Добавить в цитаты Настройки чтения

Страница 7 из 21



– Тише, Питер, это я, – прошипел я сдавленным от волнения голосом. – Буди дядю. Поднимайте экипаж. На борту пираты, – бросив это, я опрометью бросился на палубу. Но стоило мне ступить по ней лишь шаг, как кто-то тяжелый обрушился на меня сверху сзади, обхватывая руки и выбивая один из пистолетов.

– Этого живьем, – услышал я.

Глава третья

Свинец – чрезвычайно сильнодействующее средство. Лишь несколько граммов, и вы беседуете с ангелами.
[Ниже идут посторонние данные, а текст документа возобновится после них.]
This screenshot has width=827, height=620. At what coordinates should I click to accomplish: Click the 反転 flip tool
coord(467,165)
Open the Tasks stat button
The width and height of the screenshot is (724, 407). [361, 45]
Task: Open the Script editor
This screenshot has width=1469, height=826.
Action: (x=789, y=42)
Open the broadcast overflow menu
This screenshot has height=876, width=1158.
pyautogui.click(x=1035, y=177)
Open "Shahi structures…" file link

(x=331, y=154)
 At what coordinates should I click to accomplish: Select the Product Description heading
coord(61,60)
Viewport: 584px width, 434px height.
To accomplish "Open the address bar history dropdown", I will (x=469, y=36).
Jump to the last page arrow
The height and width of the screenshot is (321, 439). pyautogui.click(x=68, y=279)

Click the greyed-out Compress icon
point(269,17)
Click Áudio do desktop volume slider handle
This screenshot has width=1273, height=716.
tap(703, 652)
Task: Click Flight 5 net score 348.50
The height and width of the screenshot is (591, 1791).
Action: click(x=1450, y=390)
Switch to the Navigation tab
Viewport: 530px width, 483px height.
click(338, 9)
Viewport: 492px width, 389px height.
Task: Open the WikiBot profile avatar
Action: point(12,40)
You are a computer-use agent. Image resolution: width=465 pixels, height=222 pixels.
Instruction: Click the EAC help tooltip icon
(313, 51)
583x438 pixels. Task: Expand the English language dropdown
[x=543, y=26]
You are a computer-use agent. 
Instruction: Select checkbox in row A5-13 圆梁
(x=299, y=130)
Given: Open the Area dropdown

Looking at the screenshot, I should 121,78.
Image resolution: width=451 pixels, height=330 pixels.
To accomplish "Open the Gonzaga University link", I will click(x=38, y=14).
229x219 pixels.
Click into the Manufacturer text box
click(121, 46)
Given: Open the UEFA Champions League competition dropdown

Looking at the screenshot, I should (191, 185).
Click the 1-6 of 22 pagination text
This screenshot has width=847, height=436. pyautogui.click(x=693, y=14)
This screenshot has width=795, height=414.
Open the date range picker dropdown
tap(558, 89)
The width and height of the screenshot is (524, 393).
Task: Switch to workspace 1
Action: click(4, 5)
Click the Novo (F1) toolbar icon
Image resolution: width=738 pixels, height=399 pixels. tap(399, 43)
Захват, удерживающий кольцом мои плечи и грудь, никак нельзя было назвать слабым. По всей видимости, негодяй, заключивший меня в свои объятия, уже считал плененным этого расфуфыренного дворянчика, некстати вылезшего на палубу подышать ночным воздухом. Я резко вскинул вверх руки, подобно крыльям взлетающей птицы, и крутанулся на месте, ставя свою левую ногу на пути отступления нижних конечностей нападавшего. Полет бедолаги был недолог и закончился, судя по звуку, нежданным столкновением со столбиком, поддерживающим навес кормовой надстройки. В тот же миг соратник моей жертвы, видимо, спешивший на помощь, вынырнул из полутьмы буквально в трех шагах от меня. Повинуясь не столько велению разума, сколько годами наработанному рефлексу, я тут же нажал спусковой крючок пистолета, находившегося как раз на уровне лба несчастного. Он грохнулся на палубу, не издав ни звука. Не скажу, чтобы я испытал при этом спазмы желудка, угрызения совести и тому подобные беллетристические вольности. Единственное, что промелькнуло у меня в мозгу, было короткое и четкое: «Второй». Но схватка продолжалась. И третий душегуб, размахивая абордажным тесаком, мчался навстречу неприятностям. Я блокировал его атаку предплечьем и, проведя свою руку ему под мышку, резко вздернул вверх. Бедняга взвыл от боли в плечевом суставе, но тут же смолк, получив удар по лбу окованной железом рукоятью пистоля. Четвертому повезло еще менее. Перелетев через брошенное ему под ноги обмякшее тело третьего, он чуть ли не носом уткнулся в мой сапог. Удар каблуком в основание черепа навсегда лишил его возможности совершать подобные ночные визиты. Нож, внезапно вылетевший из темноты, чиркнул по бедру, обжигая болью. «Проклятие!» – процедил я, до скрежета сжимая зубы. Боль не исчезла, но как-то перестала восприниматься, поскольку бой не может быть закончен, пока противник не повержен. Или же покуда ты жив.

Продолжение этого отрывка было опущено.